Certo, tratta anche del decesso del manager, ma non disdegna digressioni sulle vicende prettamente bancarie e sugli scenari politici della Siena del tempo. Lui allora esponente della Lega, nonché dipendente di Mps, conosceva alla perfezione quel sistema cittadino così concatenato.
Vicende parallele già affrontate dalla precedente commissione, ma che adesso non sono al centro dell’interesse dei commissari. Perciò, nonostante il presidente Gianluca Vinci lasci a Montigiani abbastanza carta bianca, altri membri dell’organismo parlamentare lo richiamano all’ordine.

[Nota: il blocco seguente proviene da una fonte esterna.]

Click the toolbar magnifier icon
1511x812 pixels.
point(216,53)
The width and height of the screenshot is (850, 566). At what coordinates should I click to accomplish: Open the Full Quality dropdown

Nella discussione fa capolino anche la storia dei festini. “Non è quella la pista, non è quella la verità”, stoppa subito la questione Montigiani, che per chiarire la cosa aggiunge: “Il saluto tipico della stagione del Covid, io l’avevo fare a Rossi molti anni prima, giusto per farvi capire che tipo di persona era”.
Sulla sera della scomparsa del manager, il dipendente montepaschino ricorda la stupore per l’immediatezza della notizia sui telegiornali locali e sottolinea: “Fino al 2015 anche io ho creduto nel suicidio, convinto come molti senesi che lo stress per ciò che stava accadendo alla banca avesse giocato un ruolo determinante. Poi quando sono iniziati a circolare i filmati mi sono ricreduto”.
A far cambiare idea a Montigiani anche il personaggio, finora rimasto misterioso, che si vede in uno dei video. Passaggio affrontato però in seduta secretata.